Husbandry can improve agriculture instead of taking away from it
Some animals recapture wasted greenhouse light
Hydroculture crops like rice and seaweed are grown in water. While a lot of your light will be absorbed by the plants, a lot of it will also go into the water around your plants giving you the ability to grow an entire second ecosystem using the same space. The area around your rice in a healthy rice paddy for example will grow algae. This algae becomes food for various other organisms that will include various fish and arthropods which are both sources of meat that you basically get for free when growing water crops.
Other animals recapture waste from the actual plants you grow
While claims about cows needing 6-7kg of feed per 1kg of meat may be true, it is also very deceptive when you consider that you can get away with growing 0kg of specialized feed plants per 1kg of meat. When you grow edible plants like fruits or grains, only a small % of what you grow is fit for human consumption. The rest of the plant is still full of nutrients that you just wasted a lot of energy growing, but can not eat... however, other animals may be able to eat these parts of the plants. While animals like cows, goats, and sheep are grossly inefficient sources of meat in terms of how much food they eat to how much they produce, they can digest and live off of the biproducts of human agriculture. On Earth, we often grow specialized feed crops so we can produce more and fattier meat than we could off of just crop waste, but this is not necessary. If you assume your colonists only eat red meat a few times a month, then you can simply sustain a smaller herd completely off of agricultural waste.
These animals can also produce additional products like wool, gelatin, leather, tallow, etc. which your colonists would be able to use for things that plant matter may not necessarily be ideal for.
Some animals help you grow more plants
The issue of pollinating your plants is tricky when you leave it humans, but if you bring honey bees into the mix, then you have a perfect system that not only pollinates your plants for you, but also gives you that sweet sweet honey as a reward for your total lack of effort. Plants spend energy making nectar whether we use it or not; so, not only do bees produce an additional food source, they do it by recapturing another one of those wasted parts of the plant.

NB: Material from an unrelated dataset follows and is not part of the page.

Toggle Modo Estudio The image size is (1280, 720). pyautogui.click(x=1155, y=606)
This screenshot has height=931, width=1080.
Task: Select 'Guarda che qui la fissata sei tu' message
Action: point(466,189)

Also, non-editable plant parts often take a very long time to decompose. Thrown into a compost pile, plant matter can take anywhere from 3 months to several years to decompose enough to become a proper fertilizer. In this time, they release all of the same CO2 and Methane emissions that cows get criticized so much for, they just do it more slowly. This means for every kg of plant matter you have growing somewhere in your habitat, you have an equal mass of plant matter decomposing, waiting to be reintroduced to your agricultural system. However, by pushing your wasted plant matter through an animal's digestive system, you will have a pile of fertilizer within 1-3 days. This means you spend much less time waiting on nutrients to be recaptured to be put back into your agriculture; so, the space you would be wasting on giant composting chambers can instead contribute to space used for animal pens.